Desde el centro del poder de la Europa medieval, Carlomagno y el Papa decidieron emprender una expansión del cristianismo que llegó hasta rincones tan remotos como este valle pirenaico. Siguiendo esta encomienda, fueron los Obispos de Urgell quienes promovieron al norte del Condado de Ribagorza, en el territorio que comprende hoy el Parque Cultural, la creación de los Monasterios de San Pedro de Taberna (Seira), San Martín (Benasque) y el dedicado a los Santos Justo y Pastor en Urmella.  Del monasterio original, de esta población de El Solano, sigue en pie tan sólo su iglesia abacial que refleja en su arquitectura la compleja historia de este monumento en el que las huellas de la construcción románica, comenzada por los maestros lombardos y continuada por canteros locales en el siglo XI, queda intrincada con la arquitectura de la reforma posterior del siglo XVII.

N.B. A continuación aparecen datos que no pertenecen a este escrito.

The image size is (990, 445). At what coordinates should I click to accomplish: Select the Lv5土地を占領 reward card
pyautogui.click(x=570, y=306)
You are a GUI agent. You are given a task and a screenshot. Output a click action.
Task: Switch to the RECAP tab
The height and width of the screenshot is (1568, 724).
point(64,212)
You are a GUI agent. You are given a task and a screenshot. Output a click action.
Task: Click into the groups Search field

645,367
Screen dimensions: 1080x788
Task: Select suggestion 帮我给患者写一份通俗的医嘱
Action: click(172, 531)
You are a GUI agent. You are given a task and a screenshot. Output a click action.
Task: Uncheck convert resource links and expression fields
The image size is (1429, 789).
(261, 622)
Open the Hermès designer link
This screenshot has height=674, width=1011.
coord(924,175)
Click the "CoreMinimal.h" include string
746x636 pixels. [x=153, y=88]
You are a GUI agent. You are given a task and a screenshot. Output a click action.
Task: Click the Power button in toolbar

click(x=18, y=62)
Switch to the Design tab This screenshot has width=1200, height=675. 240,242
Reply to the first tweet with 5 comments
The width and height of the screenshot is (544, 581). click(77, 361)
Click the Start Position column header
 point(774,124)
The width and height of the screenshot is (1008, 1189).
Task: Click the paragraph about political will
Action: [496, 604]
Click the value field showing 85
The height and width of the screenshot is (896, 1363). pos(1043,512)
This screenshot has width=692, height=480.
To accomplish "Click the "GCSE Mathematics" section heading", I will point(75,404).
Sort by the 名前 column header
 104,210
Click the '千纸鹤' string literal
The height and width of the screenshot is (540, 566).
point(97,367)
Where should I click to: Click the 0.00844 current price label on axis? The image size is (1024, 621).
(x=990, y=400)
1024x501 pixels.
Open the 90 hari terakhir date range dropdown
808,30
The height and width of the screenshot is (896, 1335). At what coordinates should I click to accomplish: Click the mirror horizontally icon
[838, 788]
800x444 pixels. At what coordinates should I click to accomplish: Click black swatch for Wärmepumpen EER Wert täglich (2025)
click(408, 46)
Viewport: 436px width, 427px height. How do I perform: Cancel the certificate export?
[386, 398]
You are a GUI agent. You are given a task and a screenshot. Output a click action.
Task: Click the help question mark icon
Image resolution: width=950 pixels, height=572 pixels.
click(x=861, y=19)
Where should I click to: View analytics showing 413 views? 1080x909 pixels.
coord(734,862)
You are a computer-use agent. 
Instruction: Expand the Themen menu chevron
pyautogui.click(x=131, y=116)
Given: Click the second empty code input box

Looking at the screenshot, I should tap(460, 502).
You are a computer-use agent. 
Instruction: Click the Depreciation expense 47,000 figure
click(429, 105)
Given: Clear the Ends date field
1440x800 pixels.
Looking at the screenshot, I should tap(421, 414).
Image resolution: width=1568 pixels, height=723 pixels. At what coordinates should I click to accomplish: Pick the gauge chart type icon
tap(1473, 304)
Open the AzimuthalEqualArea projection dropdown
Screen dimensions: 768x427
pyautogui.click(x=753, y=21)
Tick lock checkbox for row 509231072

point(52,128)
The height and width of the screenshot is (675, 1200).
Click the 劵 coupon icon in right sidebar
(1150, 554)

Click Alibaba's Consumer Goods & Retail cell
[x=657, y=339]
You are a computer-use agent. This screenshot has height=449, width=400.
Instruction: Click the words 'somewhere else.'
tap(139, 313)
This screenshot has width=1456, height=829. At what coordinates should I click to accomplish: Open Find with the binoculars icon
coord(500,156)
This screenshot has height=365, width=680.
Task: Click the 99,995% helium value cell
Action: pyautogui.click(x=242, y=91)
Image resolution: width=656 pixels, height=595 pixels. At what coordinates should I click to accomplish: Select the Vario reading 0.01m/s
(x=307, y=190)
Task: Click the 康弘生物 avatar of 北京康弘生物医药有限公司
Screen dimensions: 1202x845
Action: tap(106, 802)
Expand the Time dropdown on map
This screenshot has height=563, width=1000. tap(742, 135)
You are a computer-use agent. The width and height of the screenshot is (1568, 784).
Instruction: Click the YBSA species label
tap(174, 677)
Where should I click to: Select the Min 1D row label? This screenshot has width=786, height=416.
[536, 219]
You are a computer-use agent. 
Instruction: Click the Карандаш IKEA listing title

Monasterio de Urmella, Valle de Benasque

 

Ermita de Nuestra Señora o Santa Paula de Turbiné (Laspaúles)

 

El imponente Macizo del Turbón custodia desde el horizonte a esta sencilla ermita que fue consagrada por el Obispo Gaufrido, de Roda de Isábena, en el año 1143, junto a los templos de Ardanué y Villarué. Santa Paula es un sencillo templo románico en el que las gentes del valle plasmaron la forma de construir lombarda, reconocible especialmente en la galería de arquillos que recorre su ábside. 

Al parecer, en este lugar, pudo haber, antes de época medieval, un altar o ara romano ya que, está en el camino que conduce al Puerto de Aras, el cual se jalona con toda una serie de ermitas medievales que curiosamente se dedicaron a mártires de época romana como fue Santa Paula.